Profiling Fake News Spreaders on Twitter

Sponsored by
Symanto Research

Synopsis

  • Task: Given a Twitter feed, determine whether its author is keen to be a spreader of fake news.
  • Input: Timelines of users sharing fake news as per PolitiFact and Snopes; English and Spanish; 300 training cases each [data]
  • Evaluation: Accuracy
  • Submission: Deployment on TIRA [submit]
  • Baseline: Random, LSTM, Neural Network using char 1-3-grams, SVM usign char 2-6-grams, Symanto LDSE, Emotionally-Infused Neural Network.

Task

Fake news has become one of the main threats of our society. Although fake news is not a new phenomenon, the exponential growth of social media has offered an easy platform for their fast propagation. A great amount of fake news, and rumors are propagated in online social networks with the aim, usually, to deceive users and formulate specific opinions. Users play a critical role in the creation and propagation of fake news online by consuming and sharing articles with inaccurate information either intentionally or unintentionally. To this end, in this task, we aim at identifying possible fake news spreaders on social media as a first step towards preventing fake news from being propagated among online users.

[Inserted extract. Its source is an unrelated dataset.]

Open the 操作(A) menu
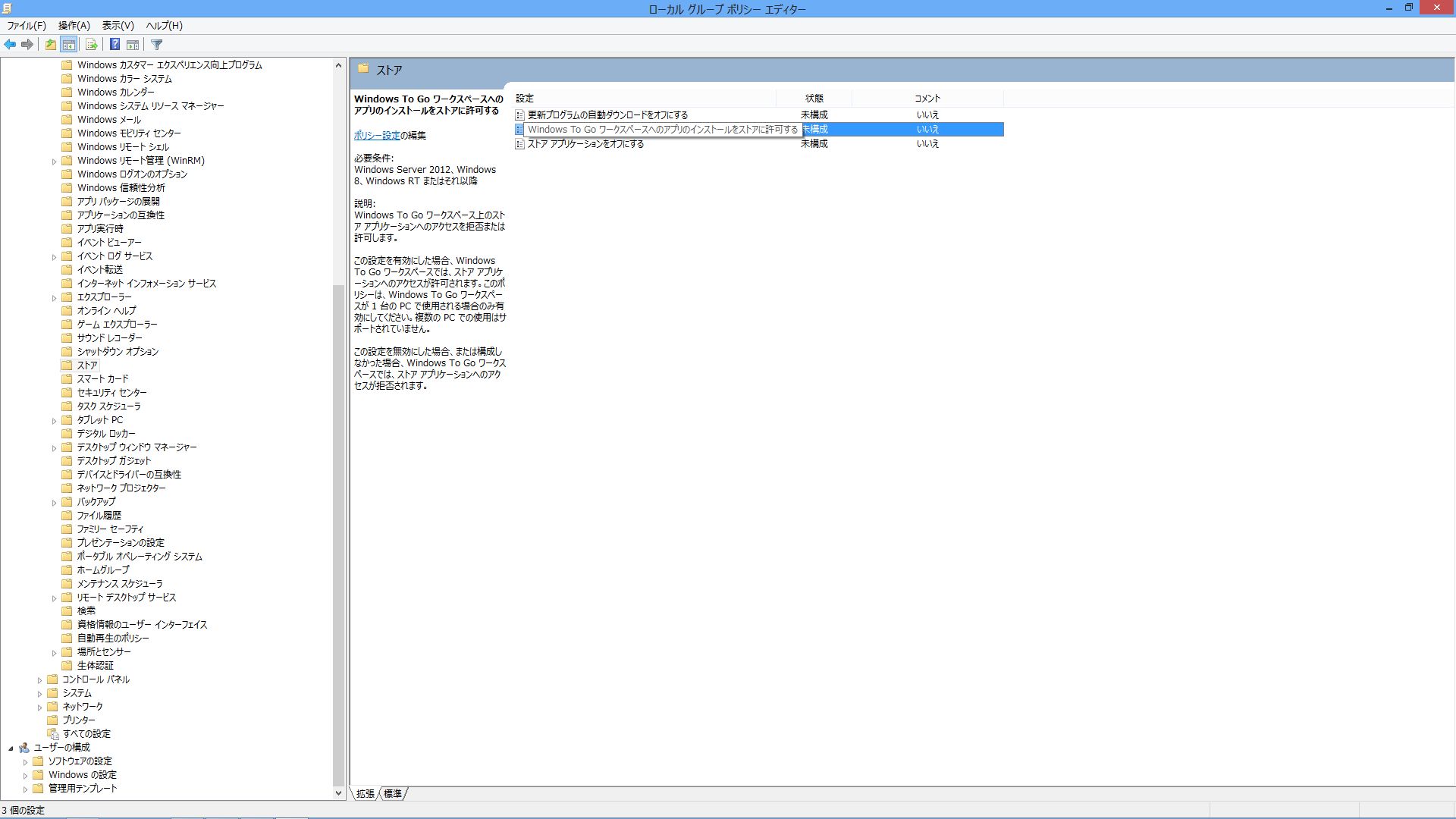1456x819 pixels. 74,25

After having addressed several aspects of author profiling in social media from 2013 to 2019 (bot detection, age and gender, also together with personality, gender and language variety, and gender from a multimodality perspective), this year we aim at investigating if it is possbile to discriminate authors that have shared some fake news in the past from those that, to the best of our knowledge, have never done it.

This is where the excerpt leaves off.